Mologic, a UK-based developer of lateral flow and rapid diagnostic technologies, announced on April 9 that its rapid antigen self-test for COVID-19 has been selected by the Rapid Acceleration of Diagnostics (RADx) initiative launched by the National Institutes of Health (NIH). Mologic’s easy-to-use nasal-swab test is intended for use by non-health professionals at home and accurately indicates the presence of SARS-CoV-2 nucleoprotein in approximately 20 minutes.
Mologic’s independently verified COVID-19 lateral flow technology combines all reagents in a unique design, and integrates reporting of results. The self-test can be used by a person without medical training at the point-of-need, including home, workplace, education and travel settings. Limit of detection and analytical sensitivity have been independently assessed by researchers at St Georges’ University of London, led by Dr Elisabetta Groppelli.

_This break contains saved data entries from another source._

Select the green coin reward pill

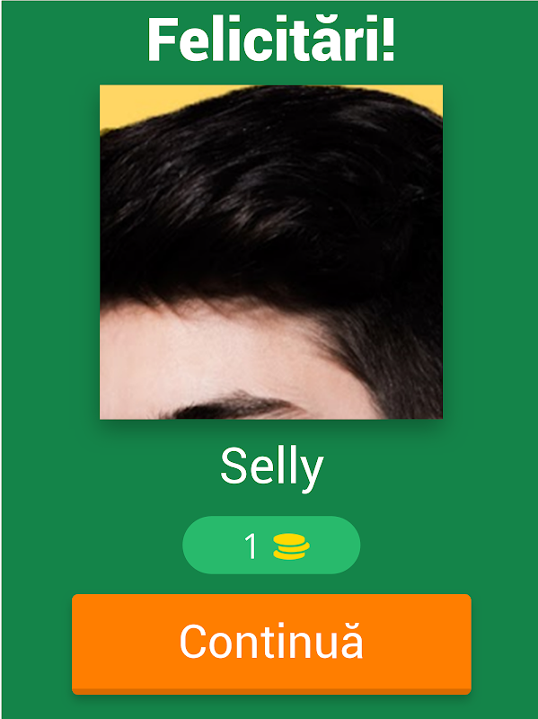(x=271, y=545)
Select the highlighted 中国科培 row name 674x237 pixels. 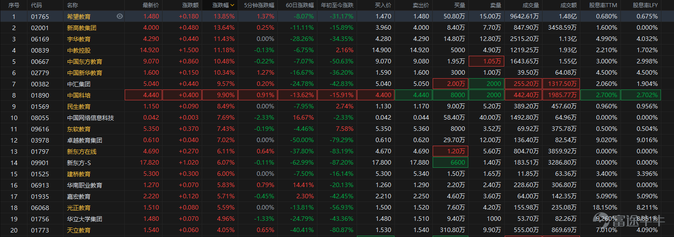[79, 95]
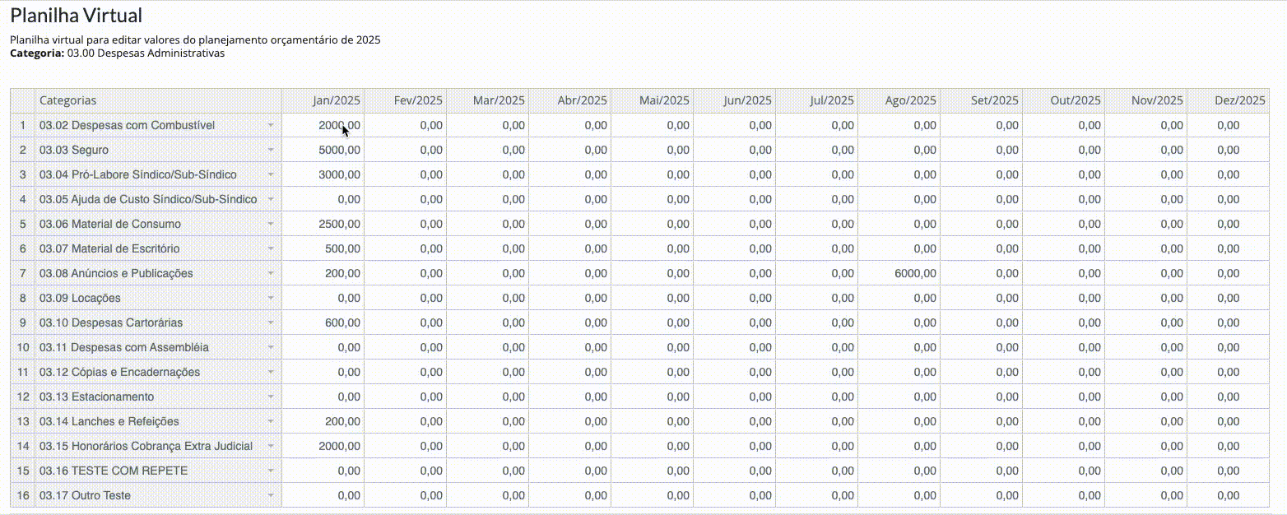Click dropdown arrow on 03.17 Outro Teste
The image size is (1287, 515).
271,495
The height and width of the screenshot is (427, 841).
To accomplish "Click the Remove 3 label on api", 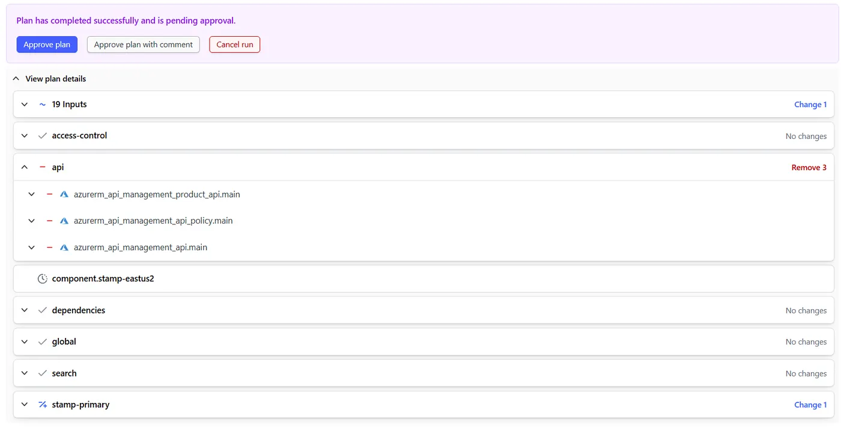I will coord(809,168).
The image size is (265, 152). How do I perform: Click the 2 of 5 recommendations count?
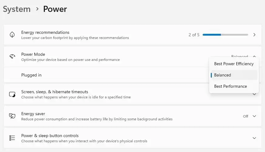[x=194, y=35]
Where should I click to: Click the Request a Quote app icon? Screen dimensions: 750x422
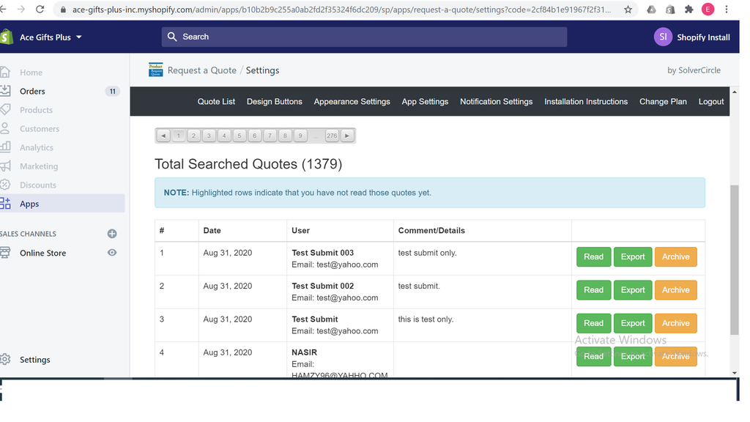155,70
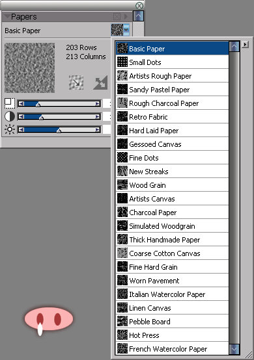Select the Wood Grain paper thumbnail icon
Screen dimensions: 254x360
pos(122,185)
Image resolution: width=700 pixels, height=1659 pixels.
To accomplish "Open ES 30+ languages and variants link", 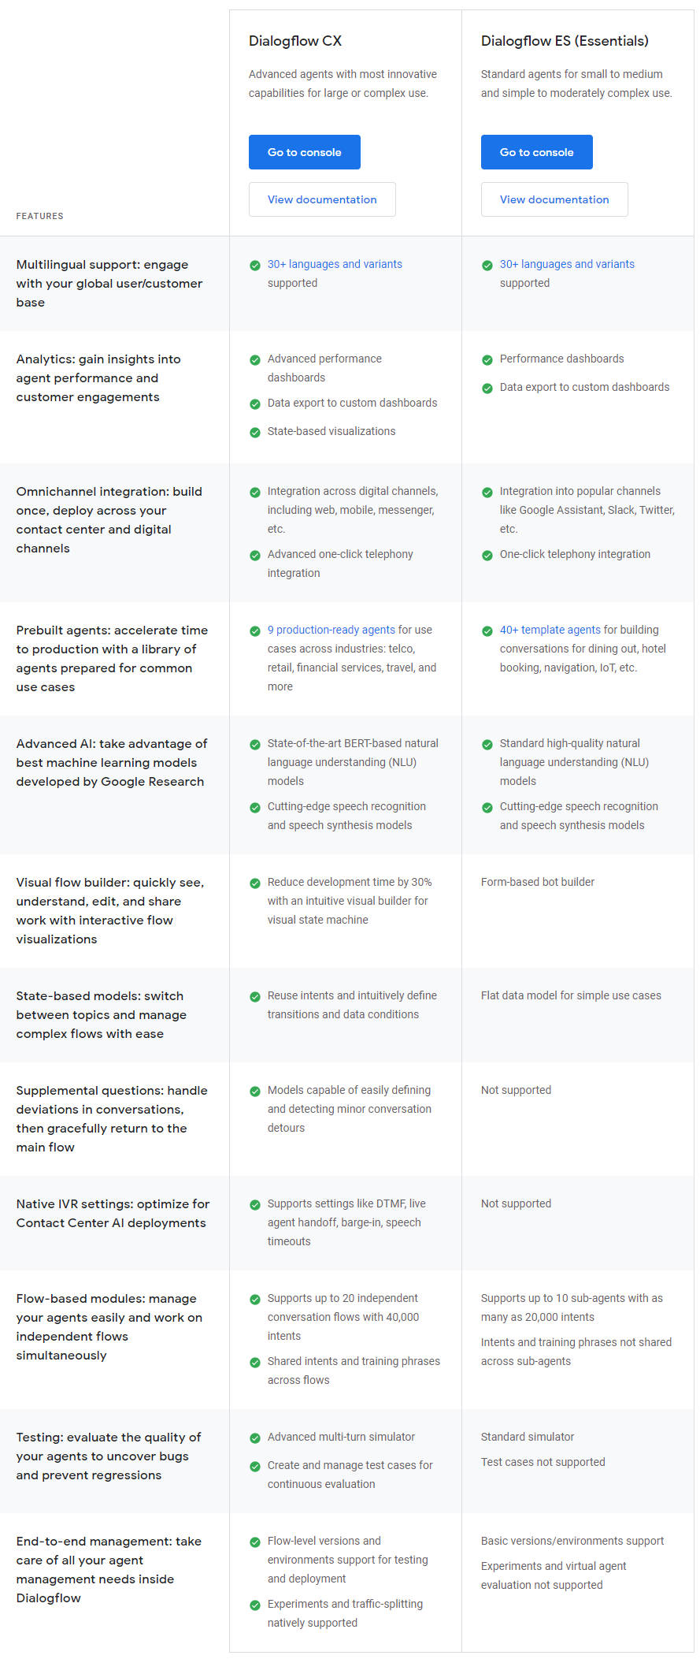I will [567, 264].
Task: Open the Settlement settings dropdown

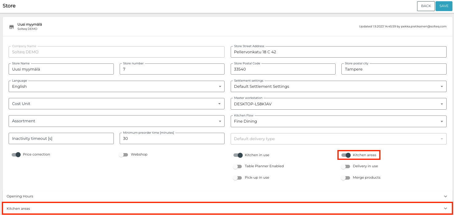Action: coord(338,87)
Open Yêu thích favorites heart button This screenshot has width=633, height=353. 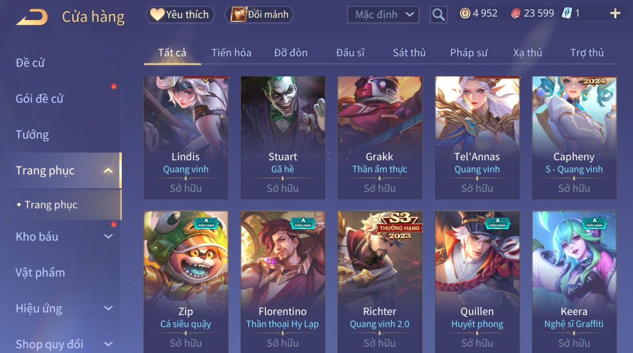click(x=180, y=15)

Accurate, fast, easy-to-use, and widely accessible testing is required before the world can safely return to normal life. To meet this challenge, with the support of the NIH RADx initiative, Mologic will accelerate development and clinical validation of its COVID-19 self-test, with guidance provided on US regulatory approvals (Emergency Use Authorization, or EUA) from the U.S. Food and Drug Administration (FDA). The initiative aims to speed innovation in the development, commercialization, and implementation of technologies for COVID-19 testing.
Following successful completion of Phase 1 (development phase) of the initiative, Mologic’s self-test is continuing into Phase 2 (scale-up and manufacturing) intended for projects at an advanced stage of readiness.
Mologic aims to ensure affordable access to its COVID-19 diagnostics across all health systems, with low-income countries being given access to tests at cost through commercial and distribution partnerships. This will help to improve early detection and contact tracing in places with weaker health systems and vulnerable populations. Mologic has a long-standing partnership with the Institut Pasteur de Dakar on its flagship manufacturing facility, diaTROPiX, focused to provide quality diagnostics at cost for the African continent.
Mologic is also making this unique self-test design available to its customers and partners across a broad range of self-test applications, through the company’s contract research & manufacturing programme.
"We often hear that viruses are invisible, but we simply need the right technology to see them. So far, testing technologies have existed in diagnostic and research laboratories, but it is now crucial that testing becomes more accessible," said Groppelli, Virologist and Lecturer in Global Health and Medical Research Foundation Fellow at St George’s. "Our work in the research laboratory at St Georges’ University of London shows that the new home tests developed by Mologic offer the high-quality specifications that are needed to see the virus, but without the requirement for a laboratory or specialist expertise. This is fantastic news because, if we can see the viral enemy, we will be able to tackle it much more effectively.”
This project is being funded in whole or in part with federal funds from the National Institute of Biomedical Imaging and Bioengineering (NIBIB), National Institutes of Health, Department of Health and Human Services, under Contract No. 75N92021C00010.